Hartford Personal Injury Attorney Guide
Menu

Why you should see a doctor after a car accident, even if you feel fine

By Hannah Delgado · Updated 2026-06-29

Why you should see a doctor after a car accident, even if you feel fine

It is common to walk away from a car accident feeling shaken but otherwise fine, only to wake up the next morning barely able to turn your head. That delay is not unusual, and it is exactly why seeing a doctor promptly matters even when nothing seems wrong at the scene.

Why you might not feel hurt right away

Your body releases adrenaline and other stress hormones during a car accident, which can suppress pain signals for hours. Soft-tissue injuries like whiplash often build up gradually, with stiffness and pain peaking a day or two after the crash rather than immediately. A mild concussion can present as nothing more than a slight headache or feeling “off” at first, with clearer symptoms showing up later. None of this means the injury is not real; it means your body’s initial response does not reflect the full picture.

The injuries that get missed most often

Injury typeWhy it is often missed at the scene
WhiplashNeck stiffness and pain often peak 24-48 hours after impact
ConcussionSymptoms like headache or brain fog can develop over hours
Soft-tissue strainSwelling and pain build gradually, not immediately
Internal bruisingMay not be visibly obvious without imaging

Why the timing of your first visit matters for a claim

Beyond your health, a prompt medical visit creates a clear record connecting your injury to the date of the accident, which matters directly to any car accident claim you file. Insurance adjusters routinely look for gaps between an accident and the first medical visit, and use that gap to argue the injury was unrelated, less serious than claimed, or possibly caused by something else entirely. A visit within a day or two closes that argument before it starts. This is one of several steps worth handling within the first 24 hours after a car accident, alongside documenting the scene and notifying your insurer.

What a good medical visit documents

A doctor’s notes from this first visit typically describe your symptoms, how the accident happened, and an initial assessment, all of which becomes part of the record supporting your claim later. Be specific and complete when describing what hurts, even things that feel minor, since a symptom left out of the initial visit can be harder to connect back to the accident if it worsens later.

Keeping a simple symptom log

A short, dated log of how you feel each day, what hurts, how it affects sleep or daily tasks, and any new symptoms, does more than help your memory. It gives your doctor a clearer picture at follow-up visits and gives your case a consistent, contemporaneous record rather than a reconstructed memory months later. It does not need to be detailed or formal; a few lines a day is enough to be useful.

Following through with treatment, not just the first visit

One visit is a start, not the whole picture. If your doctor recommends physical therapy, imaging, or a specialist referral, following through matters both for recovery and for the claim. Gaps in treatment, even ones caused by a busy schedule or difficulty getting an appointment, are one of the most common things an insurer points to when arguing an injury was not as serious as claimed.
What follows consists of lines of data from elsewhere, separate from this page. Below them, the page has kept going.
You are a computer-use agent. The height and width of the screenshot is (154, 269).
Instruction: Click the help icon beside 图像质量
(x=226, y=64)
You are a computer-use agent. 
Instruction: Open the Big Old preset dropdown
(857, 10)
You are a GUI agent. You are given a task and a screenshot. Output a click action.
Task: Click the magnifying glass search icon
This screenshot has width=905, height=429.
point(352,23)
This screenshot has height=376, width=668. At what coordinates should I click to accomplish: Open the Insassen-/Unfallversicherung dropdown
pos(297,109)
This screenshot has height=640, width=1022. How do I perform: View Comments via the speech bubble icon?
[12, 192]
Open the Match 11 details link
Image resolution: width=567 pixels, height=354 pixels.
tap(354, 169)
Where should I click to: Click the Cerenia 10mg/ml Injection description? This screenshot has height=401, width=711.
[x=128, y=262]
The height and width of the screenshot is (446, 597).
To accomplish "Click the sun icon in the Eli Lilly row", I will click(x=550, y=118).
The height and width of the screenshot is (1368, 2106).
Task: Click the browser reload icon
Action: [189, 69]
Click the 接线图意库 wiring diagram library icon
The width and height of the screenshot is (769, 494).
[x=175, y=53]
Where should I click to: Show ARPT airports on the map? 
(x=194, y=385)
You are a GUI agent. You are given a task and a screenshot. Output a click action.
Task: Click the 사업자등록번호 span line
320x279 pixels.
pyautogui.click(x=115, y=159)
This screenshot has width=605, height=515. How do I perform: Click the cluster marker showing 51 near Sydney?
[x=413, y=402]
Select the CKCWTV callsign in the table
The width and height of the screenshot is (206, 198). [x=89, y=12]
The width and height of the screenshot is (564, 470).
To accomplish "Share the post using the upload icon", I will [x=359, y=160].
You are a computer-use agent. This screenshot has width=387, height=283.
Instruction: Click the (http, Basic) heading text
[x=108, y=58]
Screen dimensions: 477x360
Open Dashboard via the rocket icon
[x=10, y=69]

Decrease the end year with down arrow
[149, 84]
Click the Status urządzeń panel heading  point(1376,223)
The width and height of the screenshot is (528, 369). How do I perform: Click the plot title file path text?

If you have to miss or delay an appointment, rescheduling promptly and documenting the reason helps close that gap before it becomes an issue.

What to do if symptoms show up after you have already left the scene

Go to urgent care or your regular doctor as soon as new symptoms appear, rather than waiting to see if they resolve on their own. Mention that you were in a car accident, even a few days prior, so it is documented as part of your evaluation. Keep a simple note of when symptoms started and how they have changed, since this timeline can matter later.

Telling every provider you see about the accident, not just the first one, helps too. If a specialist or physical therapist is not aware the treatment traces back to a car accident, that connection can be missing from their notes entirely, which weakens the overall medical record supporting your claim.

This guide is general information, not medical advice. See a licensed medical provider for any symptoms following an accident, and consult a Connecticut attorney about how your medical records affect your claim.

See our full directory of car accident attorneys, or read our methodology for how listings are ranked.

FAQ

Why do I need to see a doctor if nothing hurts after my accident?
Adrenaline and shock can mask pain for hours or days, especially for injuries like whiplash, concussions, and soft-tissue damage that build up gradually rather than hurting immediately.
How soon after an accident should I get checked out?
Within a day or two if at all possible. The sooner the visit, the more clearly it ties any injury to the accident rather than something else.
What happens if I wait a few weeks to see a doctor?
A gap between the accident and your first medical visit is one of the most common things an insurance company points to when arguing an injury was not caused by the accident, or was not serious.
Which type of injury is most often missed right after an accident?
Whiplash and mild concussions are commonly missed initially, since neck stiffness and headaches can take a day or more to fully develop after the impact.